▶ _The problem_
Copy each of the items below word for word, with nothing left out or changed.

▶ _Data rows_
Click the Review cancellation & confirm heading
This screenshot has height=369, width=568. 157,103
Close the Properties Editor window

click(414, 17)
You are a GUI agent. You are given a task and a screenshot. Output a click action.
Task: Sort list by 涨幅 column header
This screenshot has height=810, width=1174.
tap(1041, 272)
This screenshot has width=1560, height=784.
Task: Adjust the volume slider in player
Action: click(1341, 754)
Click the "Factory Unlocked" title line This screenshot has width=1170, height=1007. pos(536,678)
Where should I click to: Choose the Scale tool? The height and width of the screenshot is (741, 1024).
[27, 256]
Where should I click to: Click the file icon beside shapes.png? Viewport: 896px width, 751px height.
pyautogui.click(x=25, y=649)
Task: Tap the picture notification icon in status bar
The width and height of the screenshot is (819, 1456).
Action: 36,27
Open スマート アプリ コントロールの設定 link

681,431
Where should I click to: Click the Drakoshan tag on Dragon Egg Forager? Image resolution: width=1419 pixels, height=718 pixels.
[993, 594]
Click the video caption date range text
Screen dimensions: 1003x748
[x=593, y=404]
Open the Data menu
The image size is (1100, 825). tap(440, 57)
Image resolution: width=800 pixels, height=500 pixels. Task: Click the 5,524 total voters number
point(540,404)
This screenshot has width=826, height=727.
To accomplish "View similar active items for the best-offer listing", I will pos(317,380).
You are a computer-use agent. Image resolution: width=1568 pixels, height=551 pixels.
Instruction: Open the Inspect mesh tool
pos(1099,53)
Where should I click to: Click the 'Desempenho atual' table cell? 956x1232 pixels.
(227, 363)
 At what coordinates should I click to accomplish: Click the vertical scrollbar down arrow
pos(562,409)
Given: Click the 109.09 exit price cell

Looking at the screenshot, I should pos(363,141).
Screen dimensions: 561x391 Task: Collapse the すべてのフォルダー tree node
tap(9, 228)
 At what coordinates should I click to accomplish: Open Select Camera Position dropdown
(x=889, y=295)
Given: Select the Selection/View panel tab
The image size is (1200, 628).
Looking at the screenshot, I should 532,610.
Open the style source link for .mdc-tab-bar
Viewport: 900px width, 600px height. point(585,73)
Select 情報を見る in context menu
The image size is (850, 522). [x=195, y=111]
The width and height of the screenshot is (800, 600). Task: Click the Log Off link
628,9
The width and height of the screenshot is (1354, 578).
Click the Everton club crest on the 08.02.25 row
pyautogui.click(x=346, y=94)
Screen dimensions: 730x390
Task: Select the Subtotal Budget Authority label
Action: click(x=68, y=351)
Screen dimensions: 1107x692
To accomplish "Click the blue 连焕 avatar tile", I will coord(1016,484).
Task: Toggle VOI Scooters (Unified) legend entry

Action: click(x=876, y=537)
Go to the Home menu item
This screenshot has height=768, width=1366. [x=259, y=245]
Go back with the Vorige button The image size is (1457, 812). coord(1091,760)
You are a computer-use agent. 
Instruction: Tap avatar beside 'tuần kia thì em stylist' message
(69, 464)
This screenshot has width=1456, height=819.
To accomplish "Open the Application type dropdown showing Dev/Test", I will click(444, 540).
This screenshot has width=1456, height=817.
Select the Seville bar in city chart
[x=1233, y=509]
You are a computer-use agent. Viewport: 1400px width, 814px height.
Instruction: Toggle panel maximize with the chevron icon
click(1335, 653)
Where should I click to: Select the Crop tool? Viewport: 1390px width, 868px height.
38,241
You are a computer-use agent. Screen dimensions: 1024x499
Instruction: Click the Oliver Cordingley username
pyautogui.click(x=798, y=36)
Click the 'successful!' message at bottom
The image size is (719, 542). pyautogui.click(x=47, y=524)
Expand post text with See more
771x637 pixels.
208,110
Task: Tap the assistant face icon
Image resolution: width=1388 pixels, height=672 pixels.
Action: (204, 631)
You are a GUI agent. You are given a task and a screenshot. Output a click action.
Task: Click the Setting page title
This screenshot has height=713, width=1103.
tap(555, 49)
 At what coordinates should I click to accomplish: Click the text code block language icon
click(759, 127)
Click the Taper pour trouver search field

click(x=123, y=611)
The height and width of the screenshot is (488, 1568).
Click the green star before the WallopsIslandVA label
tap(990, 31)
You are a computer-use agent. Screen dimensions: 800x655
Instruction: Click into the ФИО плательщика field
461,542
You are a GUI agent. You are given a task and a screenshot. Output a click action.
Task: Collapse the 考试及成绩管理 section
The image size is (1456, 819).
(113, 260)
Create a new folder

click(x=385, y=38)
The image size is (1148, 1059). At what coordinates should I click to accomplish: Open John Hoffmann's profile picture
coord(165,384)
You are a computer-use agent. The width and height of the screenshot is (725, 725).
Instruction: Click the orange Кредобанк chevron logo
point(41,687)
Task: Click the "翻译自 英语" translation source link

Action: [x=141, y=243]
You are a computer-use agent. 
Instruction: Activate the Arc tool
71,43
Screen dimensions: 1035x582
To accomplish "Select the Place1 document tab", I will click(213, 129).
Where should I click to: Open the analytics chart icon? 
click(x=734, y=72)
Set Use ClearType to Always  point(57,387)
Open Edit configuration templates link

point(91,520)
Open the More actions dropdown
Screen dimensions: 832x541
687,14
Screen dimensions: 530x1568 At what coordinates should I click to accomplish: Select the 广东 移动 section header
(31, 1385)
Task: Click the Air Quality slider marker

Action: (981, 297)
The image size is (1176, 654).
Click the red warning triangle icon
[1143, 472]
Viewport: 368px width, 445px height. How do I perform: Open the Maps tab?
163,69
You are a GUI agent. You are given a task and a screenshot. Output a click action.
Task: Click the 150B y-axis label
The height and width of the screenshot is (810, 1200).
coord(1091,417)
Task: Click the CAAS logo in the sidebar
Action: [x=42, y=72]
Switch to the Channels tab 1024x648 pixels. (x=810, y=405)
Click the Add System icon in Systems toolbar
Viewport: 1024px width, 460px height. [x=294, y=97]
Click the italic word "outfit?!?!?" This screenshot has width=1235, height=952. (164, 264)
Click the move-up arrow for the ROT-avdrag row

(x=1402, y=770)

▶ _Final result_
Click the Review cancellation & confirm heading
This screenshot has height=369, width=568. 157,103
Close the Properties Editor window

click(414, 17)
You are a GUI agent. You are given a task and a screenshot. Output a click action.
Task: Sort list by 涨幅 column header
This screenshot has height=810, width=1174.
tap(1041, 272)
This screenshot has width=1560, height=784.
Task: Adjust the volume slider in player
Action: click(1341, 754)
Click the "Factory Unlocked" title line This screenshot has width=1170, height=1007. pos(536,678)
Where should I click to: Choose the Scale tool? The height and width of the screenshot is (741, 1024).
[27, 256]
Where should I click to: Click the file icon beside shapes.png? Viewport: 896px width, 751px height.
pyautogui.click(x=25, y=649)
Task: Tap the picture notification icon in status bar
The width and height of the screenshot is (819, 1456).
Action: 36,27
Open スマート アプリ コントロールの設定 link

681,431
Where should I click to: Click the Drakoshan tag on Dragon Egg Forager? Image resolution: width=1419 pixels, height=718 pixels.
[993, 594]
Click the video caption date range text
Screen dimensions: 1003x748
[x=593, y=404]
Open the Data menu
The image size is (1100, 825). tap(440, 57)
Image resolution: width=800 pixels, height=500 pixels. Task: Click the 5,524 total voters number
point(540,404)
This screenshot has width=826, height=727.
To accomplish "View similar active items for the best-offer listing", I will pos(317,380).
You are a computer-use agent. Image resolution: width=1568 pixels, height=551 pixels.
Instruction: Open the Inspect mesh tool
pos(1099,53)
Where should I click to: Click the 'Desempenho atual' table cell? 956x1232 pixels.
(227, 363)
 At what coordinates should I click to accomplish: Click the vertical scrollbar down arrow
pos(562,409)
Given: Click the 109.09 exit price cell

Looking at the screenshot, I should pos(363,141).
Screen dimensions: 561x391 Task: Collapse the すべてのフォルダー tree node
tap(9, 228)
 At what coordinates should I click to accomplish: Open Select Camera Position dropdown
(x=889, y=295)
Given: Select the Selection/View panel tab
The image size is (1200, 628).
Looking at the screenshot, I should 532,610.
Open the style source link for .mdc-tab-bar
Viewport: 900px width, 600px height. point(585,73)
Select 情報を見る in context menu
The image size is (850, 522). [x=195, y=111]
The width and height of the screenshot is (800, 600). Task: Click the Log Off link
628,9
The width and height of the screenshot is (1354, 578).
Click the Everton club crest on the 08.02.25 row
pyautogui.click(x=346, y=94)
Screen dimensions: 730x390
Task: Select the Subtotal Budget Authority label
Action: click(x=68, y=351)
Screen dimensions: 1107x692
To accomplish "Click the blue 连焕 avatar tile", I will coord(1016,484).
Task: Toggle VOI Scooters (Unified) legend entry

Action: click(x=876, y=537)
Go to the Home menu item
This screenshot has height=768, width=1366. [x=259, y=245]
Go back with the Vorige button The image size is (1457, 812). coord(1091,760)
You are a computer-use agent. 
Instruction: Tap avatar beside 'tuần kia thì em stylist' message
(69, 464)
This screenshot has width=1456, height=819.
To accomplish "Open the Application type dropdown showing Dev/Test", I will click(444, 540).
This screenshot has width=1456, height=817.
Select the Seville bar in city chart
[x=1233, y=509]
You are a computer-use agent. Viewport: 1400px width, 814px height.
Instruction: Toggle panel maximize with the chevron icon
click(1335, 653)
Where should I click to: Select the Crop tool? Viewport: 1390px width, 868px height.
38,241
You are a computer-use agent. Screen dimensions: 1024x499
Instruction: Click the Oliver Cordingley username
pyautogui.click(x=798, y=36)
Click the 'successful!' message at bottom
The image size is (719, 542). pyautogui.click(x=47, y=524)
Expand post text with See more
771x637 pixels.
208,110
Task: Tap the assistant face icon
Image resolution: width=1388 pixels, height=672 pixels.
Action: (204, 631)
You are a GUI agent. You are given a task and a screenshot. Output a click action.
Task: Click the Setting page title
This screenshot has height=713, width=1103.
tap(555, 49)
 At what coordinates should I click to accomplish: Click the text code block language icon
click(759, 127)
Click the Taper pour trouver search field

click(x=123, y=611)
The height and width of the screenshot is (488, 1568).
Click the green star before the WallopsIslandVA label
tap(990, 31)
You are a computer-use agent. Screen dimensions: 800x655
Instruction: Click into the ФИО плательщика field
461,542
You are a GUI agent. You are given a task and a screenshot. Output a click action.
Task: Collapse the 考试及成绩管理 section
The image size is (1456, 819).
(113, 260)
Create a new folder

click(x=385, y=38)
The image size is (1148, 1059). At what coordinates should I click to accomplish: Open John Hoffmann's profile picture
coord(165,384)
You are a computer-use agent. The width and height of the screenshot is (725, 725).
Instruction: Click the orange Кредобанк chevron logo
point(41,687)
Task: Click the "翻译自 英语" translation source link

Action: [x=141, y=243]
You are a computer-use agent. 
Instruction: Activate the Arc tool
71,43
Screen dimensions: 1035x582
To accomplish "Select the Place1 document tab", I will click(213, 129).
Where should I click to: Open the analytics chart icon? 
click(x=734, y=72)
Set Use ClearType to Always  point(57,387)
Open Edit configuration templates link

point(91,520)
Open the More actions dropdown
Screen dimensions: 832x541
687,14
Screen dimensions: 530x1568 At what coordinates should I click to accomplish: Select the 广东 移动 section header
(31, 1385)
Task: Click the Air Quality slider marker

Action: (981, 297)
The image size is (1176, 654).
Click the red warning triangle icon
[1143, 472]
Viewport: 368px width, 445px height. How do I perform: Open the Maps tab?
163,69
You are a GUI agent. You are given a task and a screenshot. Output a click action.
Task: Click the 150B y-axis label
The height and width of the screenshot is (810, 1200).
coord(1091,417)
Task: Click the CAAS logo in the sidebar
Action: [x=42, y=72]
Switch to the Channels tab 1024x648 pixels. (x=810, y=405)
Click the Add System icon in Systems toolbar
Viewport: 1024px width, 460px height. [x=294, y=97]
Click the italic word "outfit?!?!?" This screenshot has width=1235, height=952. (164, 264)
Click the move-up arrow for the ROT-avdrag row

(x=1402, y=770)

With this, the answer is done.